Monday 20 March 2017

The Hand.

Demons. Ghosts. Witches. Entities. I was never scared of these things ever since childhood. Probably because my grandmother would often tell me stories before going to bed that would make me stronger and less of a coward unlike other girls of my age. But of course, I am human and I had to be afraid of something or the other. Exams, my mischief, my tuition teacher, my father and so many such things I was afraid of. At times I would be afraid of not knowing what I am afraid of. But then every night as I went to sleep with my grandmother, she would hold my hand and sleep. That would give me courage to face my tomorrow, until one day she left us. That night I just couldn't sleep. I was scared. I was helpless and felt a huge vacuum. After a few nights of sleeping with my parents, I had to go back and sleep in my room. The bed felt so empty. There were nights I would just wake up in the middle of the night and cry.

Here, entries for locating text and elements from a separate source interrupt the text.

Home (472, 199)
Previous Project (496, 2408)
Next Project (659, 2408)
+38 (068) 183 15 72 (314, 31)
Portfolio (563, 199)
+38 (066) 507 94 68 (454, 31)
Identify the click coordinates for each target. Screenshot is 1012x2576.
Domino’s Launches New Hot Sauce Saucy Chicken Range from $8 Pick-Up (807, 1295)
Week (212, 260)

A night before the result of my exams, I was super scared. Unlike every time, this time I didn't have my granny. I slept on the edge of the bed. I was swinging my hand below the bed. A hand gently held my hand from below the bed. I was terrified. It felt soft and warm. It somehow just made me feel better. Instead of getting scared I just loved it. I felt as if it was my granny's hand. I wanted to look down. But I was afraid that I might lose her again. So I just held it. I held it every night. It just gave me hope and courage to face my tomorrow. I never looked down. It sounds scary I know but sometimes the scariest things make you strong.

I got married. I was scared again. Scared of the responsibilities, expectations and like always scared about tomorrow. I would try to find her hand below the bed I slept with my husband. But I would never get it. One night I was deeply missing my family and had to prepare lunch for in laws for the first time the next day all the thoughts just made me feel afraid and depressed. I went to the end of the bed and aimlessly searched for the hand. Suddenly I was pulled back and a hand just held me really tight. It was my husband. I felt comfort and warmth. He held my hand and I slept peacefully. I had found it.